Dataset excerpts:
++++++++++

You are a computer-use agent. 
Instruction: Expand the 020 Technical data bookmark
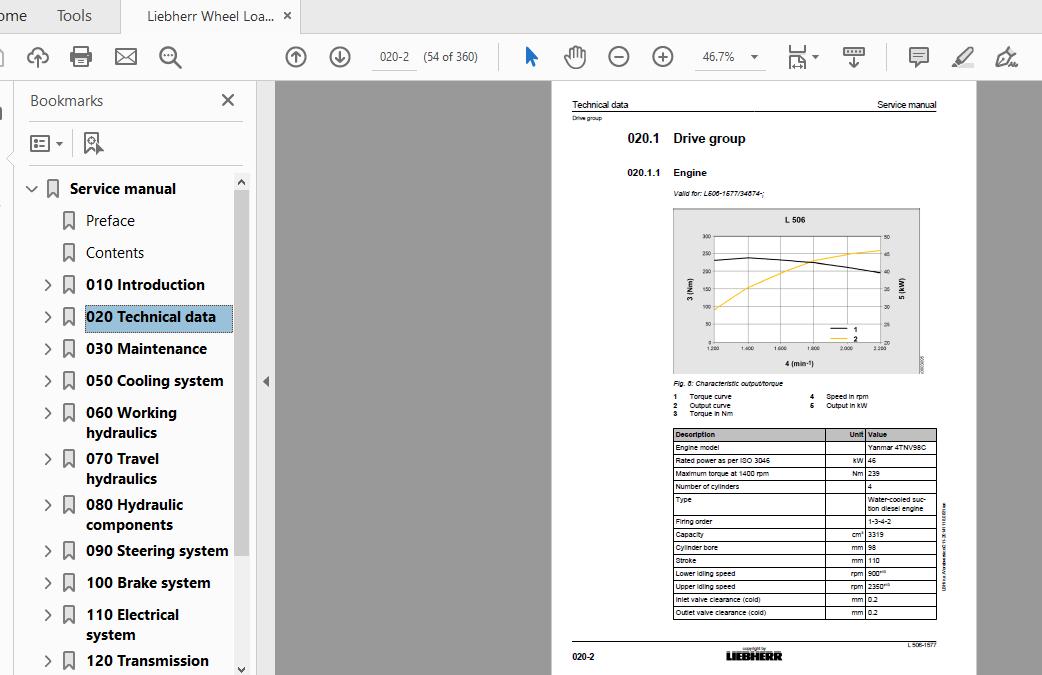(48, 316)
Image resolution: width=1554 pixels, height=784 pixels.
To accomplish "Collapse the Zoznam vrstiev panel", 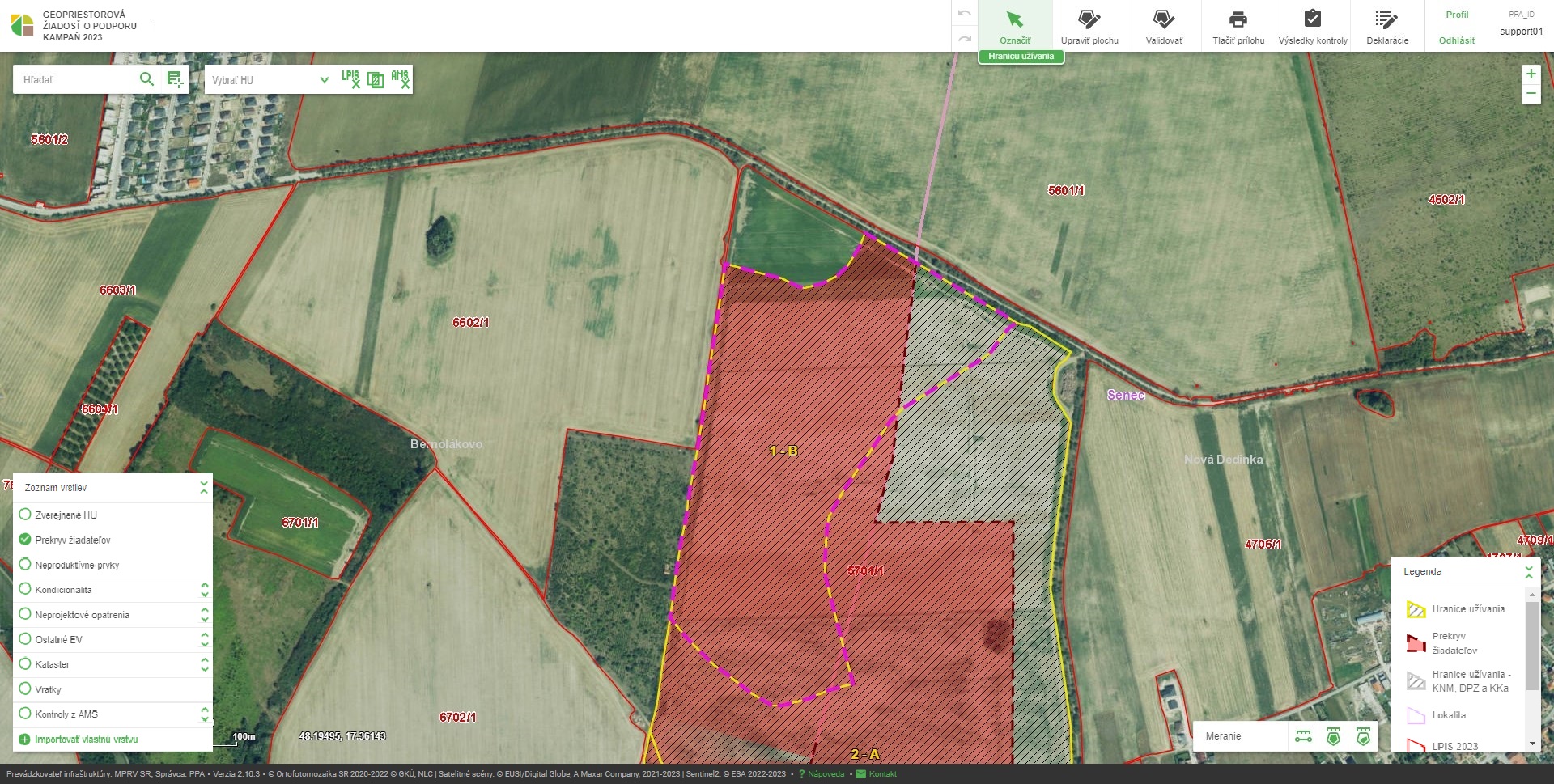I will 204,487.
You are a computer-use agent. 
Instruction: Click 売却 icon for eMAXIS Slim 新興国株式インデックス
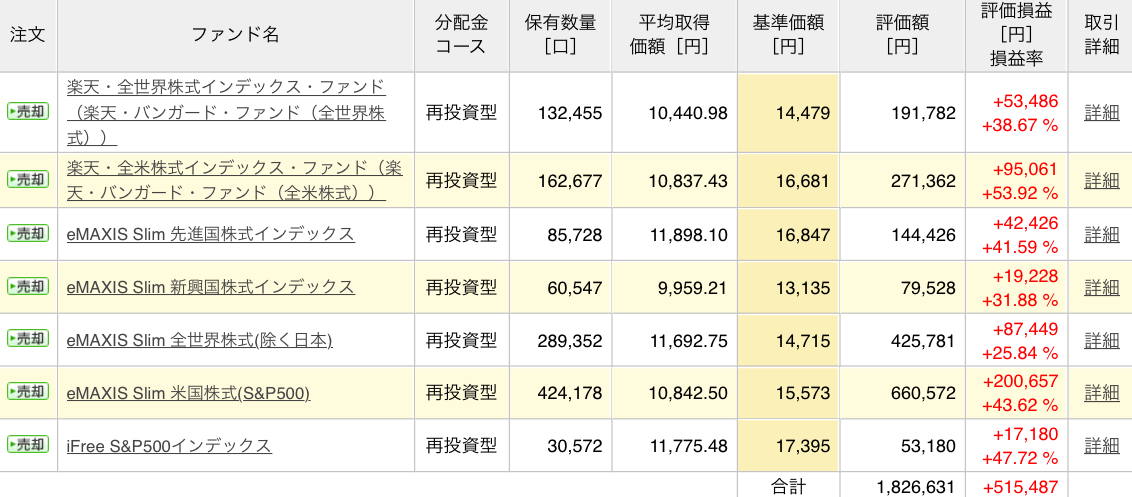pyautogui.click(x=28, y=286)
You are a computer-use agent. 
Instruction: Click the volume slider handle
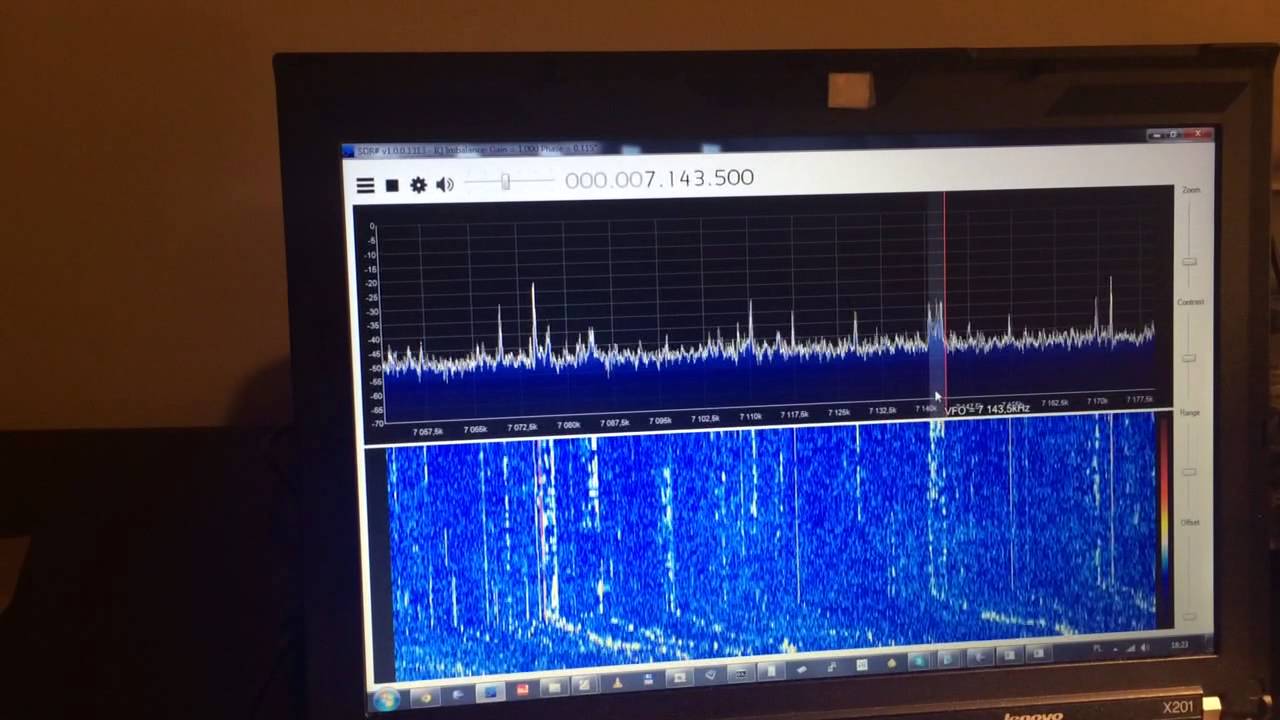point(506,181)
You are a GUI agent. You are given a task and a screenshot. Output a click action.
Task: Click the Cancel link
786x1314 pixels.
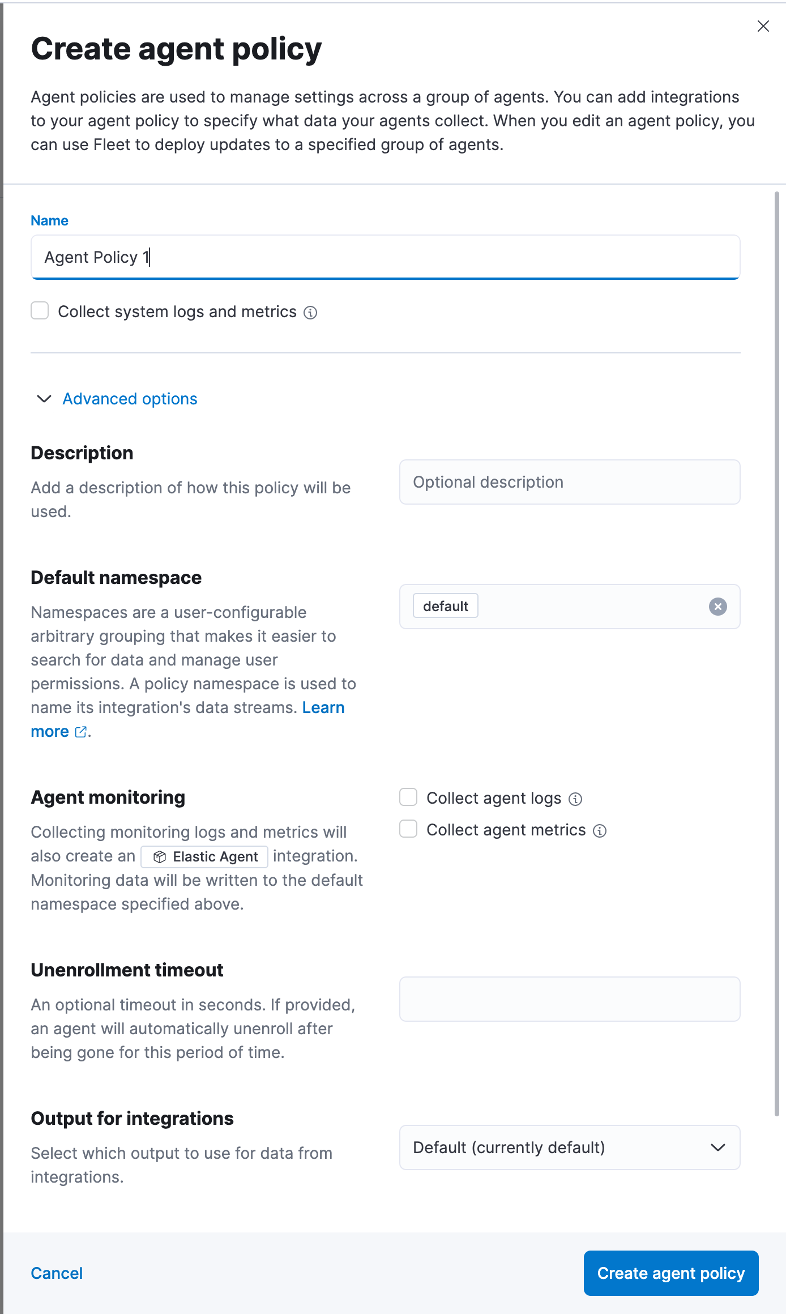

++++++++++

• [Task statement]: Needed here is only the span from the line with "Instruction: Click the volume slider handle" through the last line of the entries, copied exactly with both ends and without pictures.

• [Solution for this exercise]:
Instruction: Click the volume slider handle
point(506,181)
You are a GUI agent. You are given a task and a screenshot. Output a click action.
Task: Click the Cancel link
786x1314 pixels.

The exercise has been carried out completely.